*TASK:* Would you retype the lines from the one that holds "You are a GUI" to the final line of the entries below, both ends included and exactly as written, but without pictures?

*MATERIAL FOR THE TASK:*

____________

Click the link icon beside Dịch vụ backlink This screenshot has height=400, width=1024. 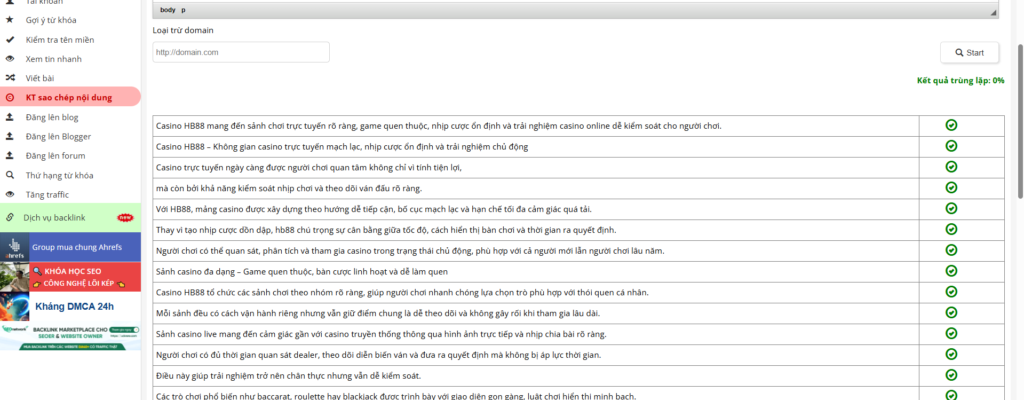click(x=10, y=217)
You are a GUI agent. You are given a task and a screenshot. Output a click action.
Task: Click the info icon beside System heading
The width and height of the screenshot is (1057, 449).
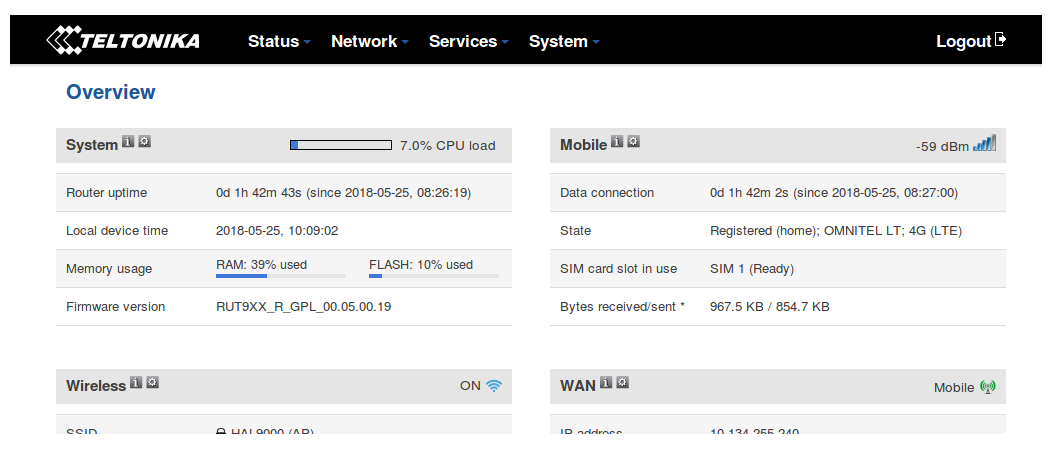pos(128,143)
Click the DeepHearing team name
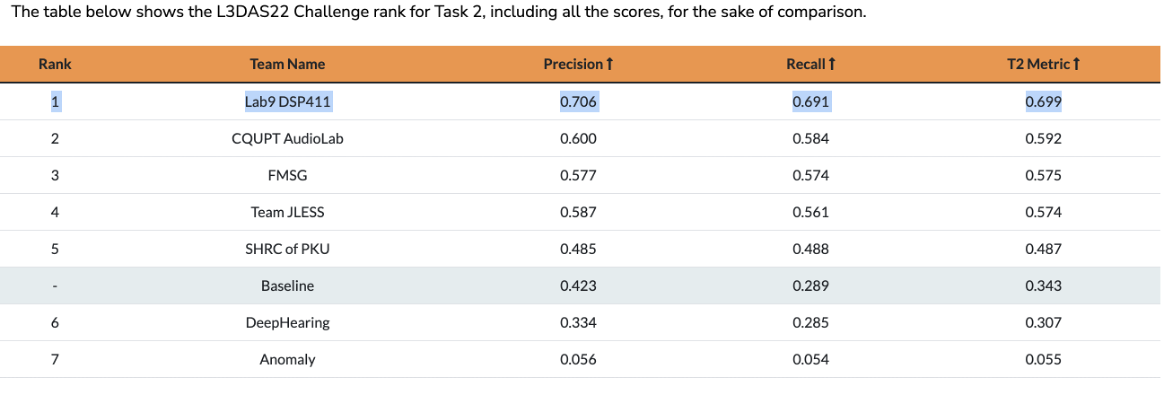 coord(287,323)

____________

*TASK RESULT:*
You are a GUI agent. You are given a task and a screenshot. Output a click action.
Task: Click the info icon beside System heading
The width and height of the screenshot is (1057, 449).
pos(128,143)
Click the DeepHearing team name
 coord(287,323)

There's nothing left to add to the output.